LANSING — Senator Hoon-Yung Hopgood (D-Taylor) and Representative Kristy Pagan (D-Canton) have introduced legislation today to set a limit on the amount of radioactive waste from hydraulic fracturing operations that could be accepted into Michigan landfills. Under Senate Bill 277 and House Bill 4469, such waste would be restricted to the amount of 50 picocuries per gram and reduce annual amounts accepted at any facility. These requirements are nationally recognized as uniform safety measures for limiting radiation exposure associated with this type of waste.
“This legislation is crucial for protecting the health and well-being of our citizens,” Hopgood said. “As long as waste from hydraulic fracturing operations is allowed in our landfills, we need to make sure it does not exceed this nationally recognized level of safety. Our bills would simply take what is already widely established as a nationally safe exposure level and put it into statute so that companies looking to dump dangerous waste in our backyards cannot bend the rules and endanger the health of Michiganders.”
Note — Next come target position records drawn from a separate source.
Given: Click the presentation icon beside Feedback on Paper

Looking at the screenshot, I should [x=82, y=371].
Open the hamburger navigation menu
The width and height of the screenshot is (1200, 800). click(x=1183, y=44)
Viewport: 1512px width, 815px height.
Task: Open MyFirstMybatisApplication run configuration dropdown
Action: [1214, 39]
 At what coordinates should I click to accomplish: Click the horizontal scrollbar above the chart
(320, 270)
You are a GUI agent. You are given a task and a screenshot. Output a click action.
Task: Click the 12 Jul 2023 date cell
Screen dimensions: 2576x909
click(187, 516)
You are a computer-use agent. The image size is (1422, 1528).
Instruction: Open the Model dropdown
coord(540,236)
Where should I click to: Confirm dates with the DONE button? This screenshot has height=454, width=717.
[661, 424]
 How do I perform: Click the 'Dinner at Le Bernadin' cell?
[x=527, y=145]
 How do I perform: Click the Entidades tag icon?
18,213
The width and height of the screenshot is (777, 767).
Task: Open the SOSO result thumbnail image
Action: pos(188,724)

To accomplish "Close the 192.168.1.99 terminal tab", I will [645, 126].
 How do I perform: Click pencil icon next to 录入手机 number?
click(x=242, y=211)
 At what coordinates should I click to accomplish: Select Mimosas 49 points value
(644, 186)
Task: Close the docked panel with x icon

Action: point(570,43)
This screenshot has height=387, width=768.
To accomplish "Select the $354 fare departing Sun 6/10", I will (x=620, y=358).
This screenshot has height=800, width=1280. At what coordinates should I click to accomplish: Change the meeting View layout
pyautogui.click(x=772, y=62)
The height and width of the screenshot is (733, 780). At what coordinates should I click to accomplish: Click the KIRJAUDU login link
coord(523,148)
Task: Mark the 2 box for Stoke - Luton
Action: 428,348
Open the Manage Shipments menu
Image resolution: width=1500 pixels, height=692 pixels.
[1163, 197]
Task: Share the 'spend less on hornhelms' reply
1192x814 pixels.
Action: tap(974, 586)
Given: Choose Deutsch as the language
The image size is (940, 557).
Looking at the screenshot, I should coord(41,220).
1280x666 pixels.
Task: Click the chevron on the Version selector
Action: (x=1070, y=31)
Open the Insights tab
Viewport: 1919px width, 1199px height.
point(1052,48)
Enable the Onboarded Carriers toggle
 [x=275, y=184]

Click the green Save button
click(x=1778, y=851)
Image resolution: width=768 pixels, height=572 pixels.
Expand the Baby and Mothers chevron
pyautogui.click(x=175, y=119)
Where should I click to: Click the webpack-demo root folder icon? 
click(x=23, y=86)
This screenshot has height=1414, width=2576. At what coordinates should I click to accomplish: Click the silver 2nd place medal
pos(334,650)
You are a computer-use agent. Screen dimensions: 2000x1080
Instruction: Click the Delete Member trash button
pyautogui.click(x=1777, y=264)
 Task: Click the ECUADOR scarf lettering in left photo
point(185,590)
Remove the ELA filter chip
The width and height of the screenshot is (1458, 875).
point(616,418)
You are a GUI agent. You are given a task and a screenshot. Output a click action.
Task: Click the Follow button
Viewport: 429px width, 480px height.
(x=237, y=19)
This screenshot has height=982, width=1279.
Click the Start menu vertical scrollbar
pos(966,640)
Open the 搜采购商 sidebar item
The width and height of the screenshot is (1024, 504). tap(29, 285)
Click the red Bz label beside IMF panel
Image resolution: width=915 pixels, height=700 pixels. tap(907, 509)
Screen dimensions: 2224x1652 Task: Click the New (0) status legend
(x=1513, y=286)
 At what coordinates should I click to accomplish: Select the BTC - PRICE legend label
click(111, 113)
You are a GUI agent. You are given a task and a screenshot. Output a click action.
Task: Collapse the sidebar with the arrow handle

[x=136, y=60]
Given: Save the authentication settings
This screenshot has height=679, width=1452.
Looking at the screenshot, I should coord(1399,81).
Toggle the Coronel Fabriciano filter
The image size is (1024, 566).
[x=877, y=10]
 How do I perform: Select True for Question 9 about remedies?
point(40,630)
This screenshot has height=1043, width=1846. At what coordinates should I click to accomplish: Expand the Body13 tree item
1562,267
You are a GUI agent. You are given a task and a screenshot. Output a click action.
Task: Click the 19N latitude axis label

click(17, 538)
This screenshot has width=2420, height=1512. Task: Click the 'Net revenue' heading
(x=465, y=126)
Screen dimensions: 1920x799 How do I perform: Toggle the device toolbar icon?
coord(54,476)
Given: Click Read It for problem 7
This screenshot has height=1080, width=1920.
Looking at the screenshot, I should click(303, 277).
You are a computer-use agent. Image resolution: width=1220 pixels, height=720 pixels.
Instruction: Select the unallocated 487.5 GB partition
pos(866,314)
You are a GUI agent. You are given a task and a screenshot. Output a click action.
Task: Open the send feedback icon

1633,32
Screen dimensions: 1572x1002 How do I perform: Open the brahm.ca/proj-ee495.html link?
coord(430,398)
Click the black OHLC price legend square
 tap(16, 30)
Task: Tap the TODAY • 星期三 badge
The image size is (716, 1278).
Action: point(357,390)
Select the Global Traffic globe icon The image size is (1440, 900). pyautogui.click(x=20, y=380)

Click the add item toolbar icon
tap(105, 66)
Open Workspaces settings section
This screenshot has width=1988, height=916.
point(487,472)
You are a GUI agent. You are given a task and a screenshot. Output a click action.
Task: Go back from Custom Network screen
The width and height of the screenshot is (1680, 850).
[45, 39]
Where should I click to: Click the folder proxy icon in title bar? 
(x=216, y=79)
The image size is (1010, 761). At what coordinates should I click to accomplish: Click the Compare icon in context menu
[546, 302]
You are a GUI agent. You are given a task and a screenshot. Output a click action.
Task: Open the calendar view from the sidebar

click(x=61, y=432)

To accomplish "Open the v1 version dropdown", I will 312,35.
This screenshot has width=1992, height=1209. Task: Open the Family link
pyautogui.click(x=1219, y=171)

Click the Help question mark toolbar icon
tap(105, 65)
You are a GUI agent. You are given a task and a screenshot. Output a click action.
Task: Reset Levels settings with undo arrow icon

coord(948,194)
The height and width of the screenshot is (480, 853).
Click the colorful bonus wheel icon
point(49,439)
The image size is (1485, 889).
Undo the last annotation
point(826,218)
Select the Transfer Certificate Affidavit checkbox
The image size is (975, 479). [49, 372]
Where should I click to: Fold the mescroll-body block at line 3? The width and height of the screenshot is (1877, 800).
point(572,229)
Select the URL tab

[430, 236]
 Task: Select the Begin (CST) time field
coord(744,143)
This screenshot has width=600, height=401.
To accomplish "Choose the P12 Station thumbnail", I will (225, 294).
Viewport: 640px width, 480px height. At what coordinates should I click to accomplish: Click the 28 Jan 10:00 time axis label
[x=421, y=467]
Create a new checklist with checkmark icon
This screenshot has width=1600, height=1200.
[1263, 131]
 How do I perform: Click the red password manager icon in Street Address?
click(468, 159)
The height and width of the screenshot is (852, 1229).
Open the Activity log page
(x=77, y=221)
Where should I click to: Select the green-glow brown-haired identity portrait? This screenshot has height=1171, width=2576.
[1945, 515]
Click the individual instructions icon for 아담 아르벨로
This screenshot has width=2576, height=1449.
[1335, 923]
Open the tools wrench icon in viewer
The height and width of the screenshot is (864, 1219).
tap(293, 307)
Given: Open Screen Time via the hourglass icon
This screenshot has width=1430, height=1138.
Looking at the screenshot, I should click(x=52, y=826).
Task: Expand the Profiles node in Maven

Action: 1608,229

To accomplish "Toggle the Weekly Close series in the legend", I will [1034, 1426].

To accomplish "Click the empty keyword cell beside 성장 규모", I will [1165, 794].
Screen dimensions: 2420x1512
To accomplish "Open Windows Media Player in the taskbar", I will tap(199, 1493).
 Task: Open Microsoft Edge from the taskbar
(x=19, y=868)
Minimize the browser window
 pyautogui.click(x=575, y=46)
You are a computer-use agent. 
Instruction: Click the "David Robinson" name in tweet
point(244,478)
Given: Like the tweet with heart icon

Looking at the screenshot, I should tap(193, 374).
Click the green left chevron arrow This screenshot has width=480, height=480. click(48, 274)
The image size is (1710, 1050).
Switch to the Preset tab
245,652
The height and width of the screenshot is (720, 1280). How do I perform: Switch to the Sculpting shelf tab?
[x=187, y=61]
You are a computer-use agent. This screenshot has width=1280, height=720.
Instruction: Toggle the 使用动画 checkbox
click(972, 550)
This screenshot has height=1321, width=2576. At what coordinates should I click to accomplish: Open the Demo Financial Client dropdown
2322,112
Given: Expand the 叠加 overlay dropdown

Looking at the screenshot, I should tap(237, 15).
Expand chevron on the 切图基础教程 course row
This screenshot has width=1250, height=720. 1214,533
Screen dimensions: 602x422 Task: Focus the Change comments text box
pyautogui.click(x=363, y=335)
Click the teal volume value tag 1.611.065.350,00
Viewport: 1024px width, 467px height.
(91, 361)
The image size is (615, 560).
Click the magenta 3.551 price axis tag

News reports last year revealed that Wayne Disposal landfill, located between Willow Run Airport and I-94 near Belleville, was set to accept radioactive waste that had been collected by a hydraulic fracturing operation in Pennsylvania. The facility had submitted an application for an exemption to the Michigan Department of Environmental Quality (DEQ), seeking to raise the level of acceptable radiation exposure to 500 picocuries per gram. Currently, other states such as Ohio, Pennsylvania and West Virginia are tightening regulations on how this hazardous material is stored and disposed of, and Michigan is now becoming the final destination for this type of radioactive sludge. SB 277 and HB 4469 would set a maximum limit of 50 picocuries into statute to prevent such exemptions from occurring in the future and would require that this waste be tested at the facility and reported to the DEQ.
“Based on the outcry of public concern last summer over radioactive fracking waste going into Michigan soil, it is clear that legislation is needed to establish safe and reasonable standards,” Pagan said. “We should not put our natural resources or our residents at risk by allowing highly radioactive material to go in the ground. This legislation will help enforce safer policies for fracking waste storage in order to keep our communities safe.”
Hopgood and Pagan’s legislation is especially timely as the DEQ will give a presentation on April 21 regarding the disposal of radioactive fracking waste at Wayne County disposal facilities. The presentation will be held as part of the Van Buren Township Board meeting on Tuesday, April 21, at 7 p.m. at 46425 Tyler Road in Belleville. DEQ staff and members of the Technologically Enhanced Naturally Occurring Radioactive Materials (TENORM) Disposal Advisory Panel will give a presentation summarizing the panel’s recommendations. Local residents are encouraged to attend.